Auditing healthcare terminologies for errors requires human experts. In this paper, we present a study of the performance of auditors looking for errors in the semantic type assignments of complex UMLS concepts. In this study, concepts are considered complex whenever they are assigned combinations of semantic types. Past research has shown that complex concepts have a higher likelihood of errors. The results of this study indicate that individual auditors are not reliable when auditing such concepts and their performance is low, according to various metrics. These results confirm the outcomes of an earlier pilot study.
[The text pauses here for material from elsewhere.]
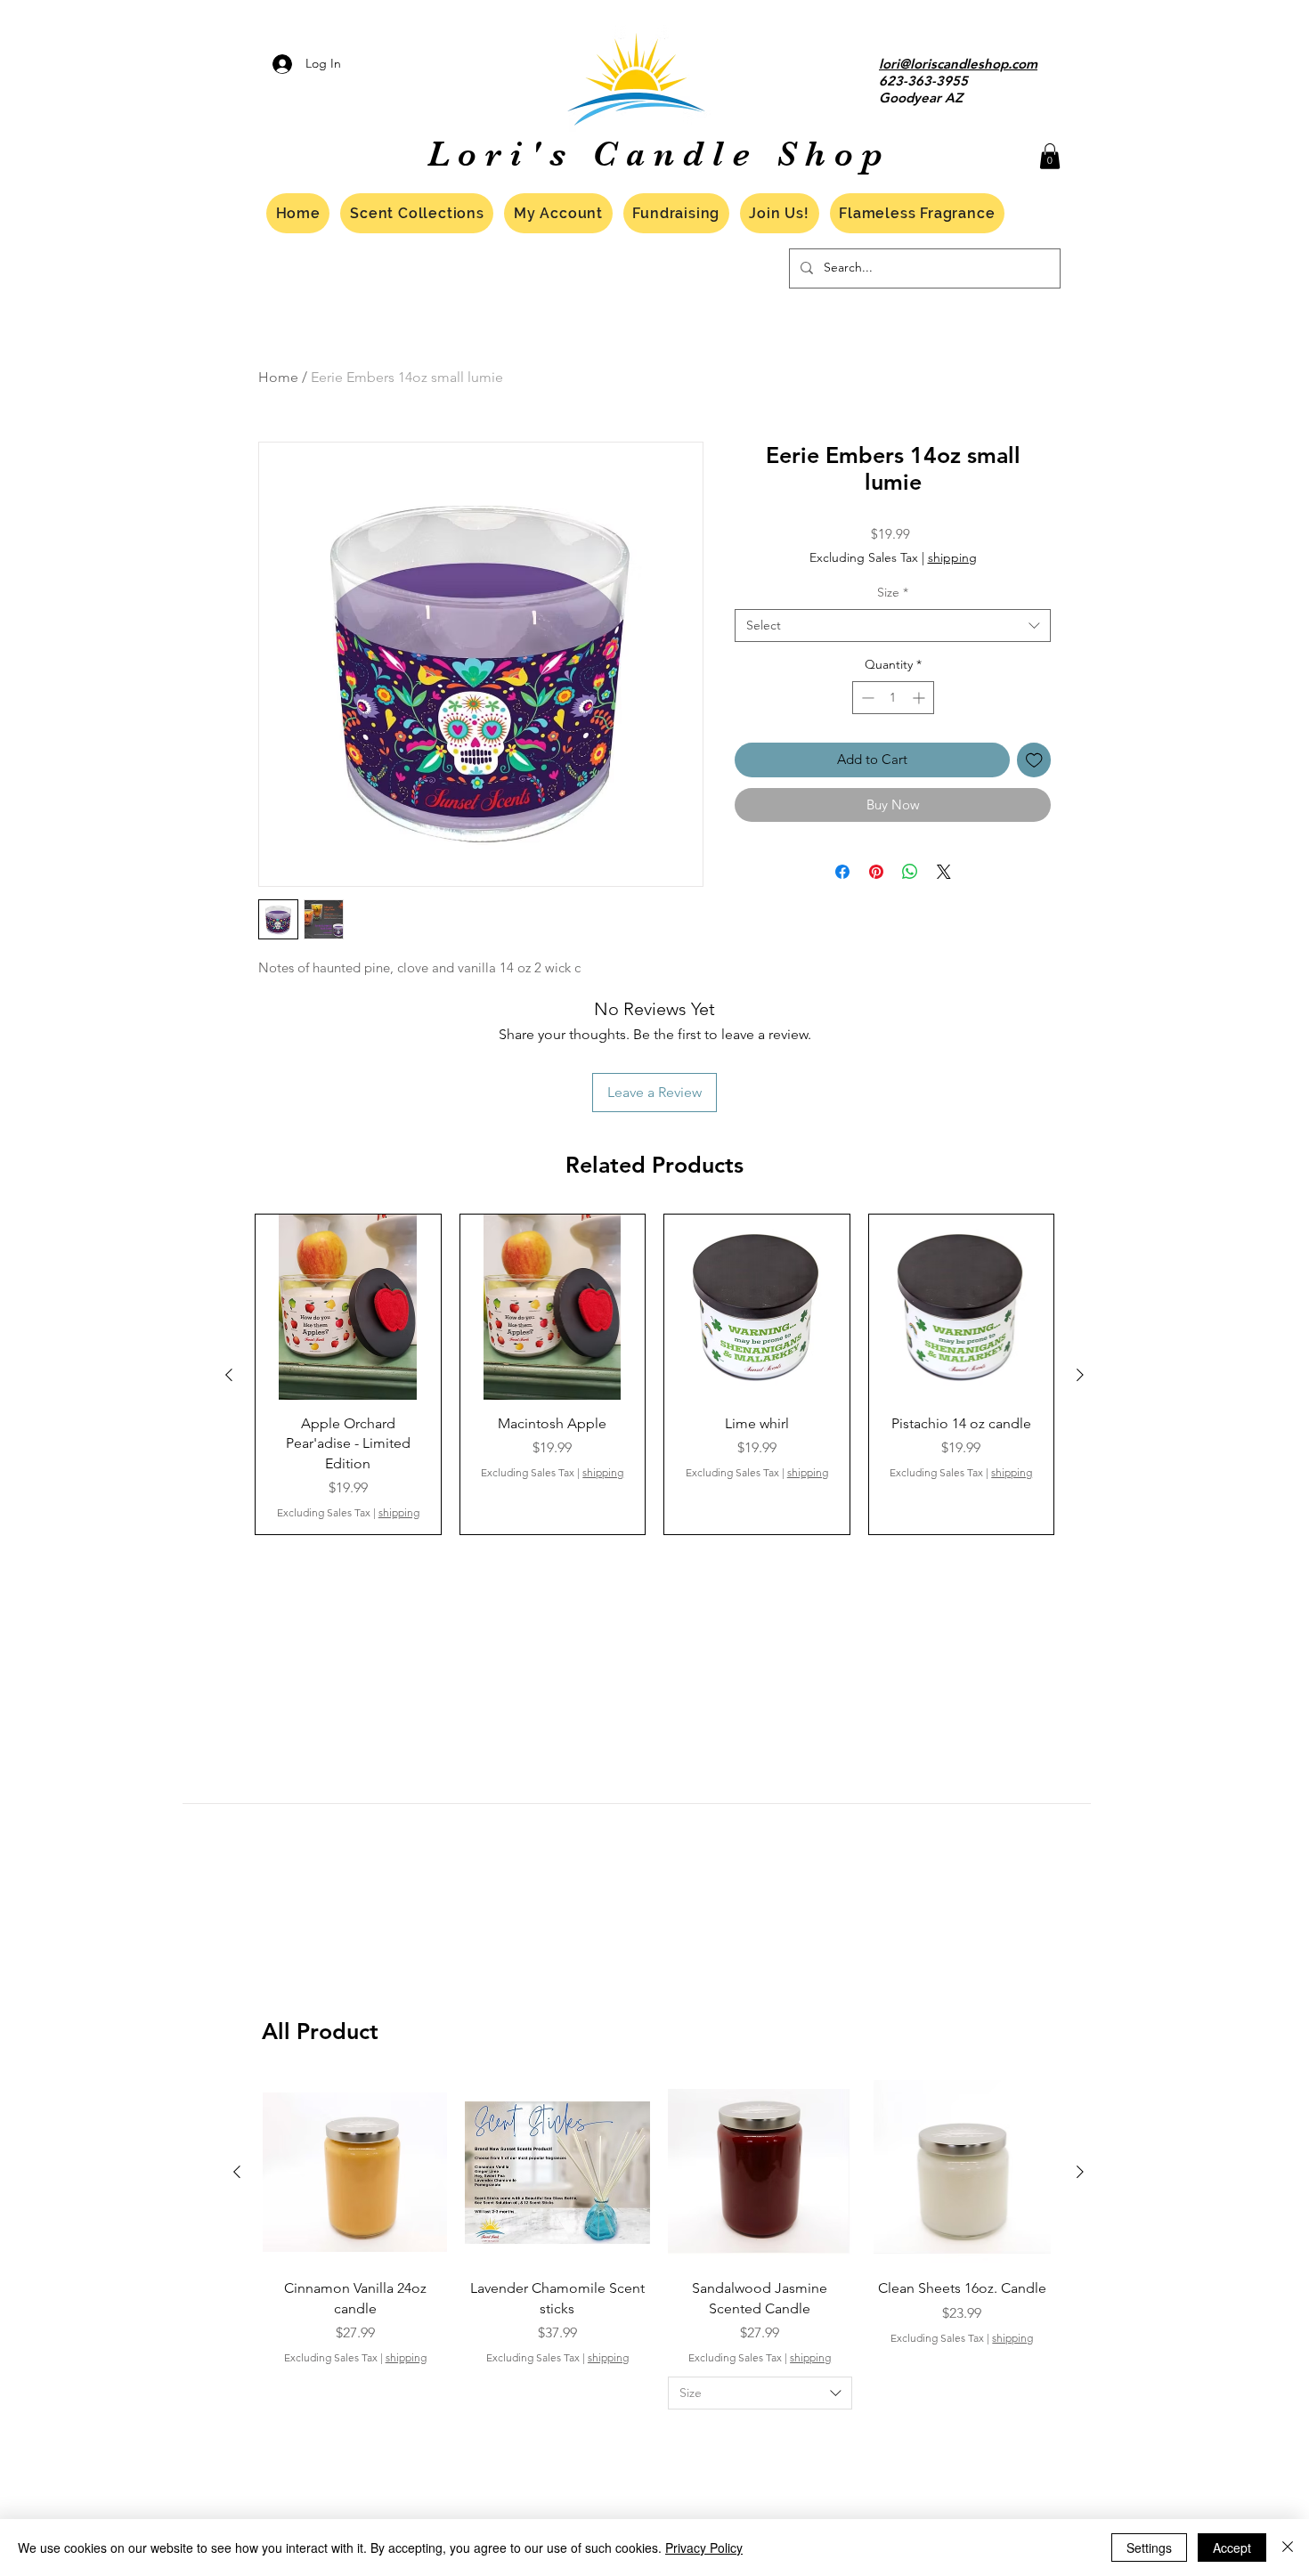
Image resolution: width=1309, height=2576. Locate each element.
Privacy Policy (704, 2547)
They imply that to achieve an acceptable level of reliability and performance, when auditing such concepts of the UMLS, several auditors need to be assigned the same task. A mechanism is then needed to combine the possibly differing opinions of the different auditors into a final determination. In the current study, in contrast to our previous work, we used a majority mechanism for this purpose. For a sample of 232 complex UMLS concepts, the majority opinion was found reliable and its performance for accuracy, recall, precision and the F-measure was found statistically significantly higher than the average performance of individual auditors.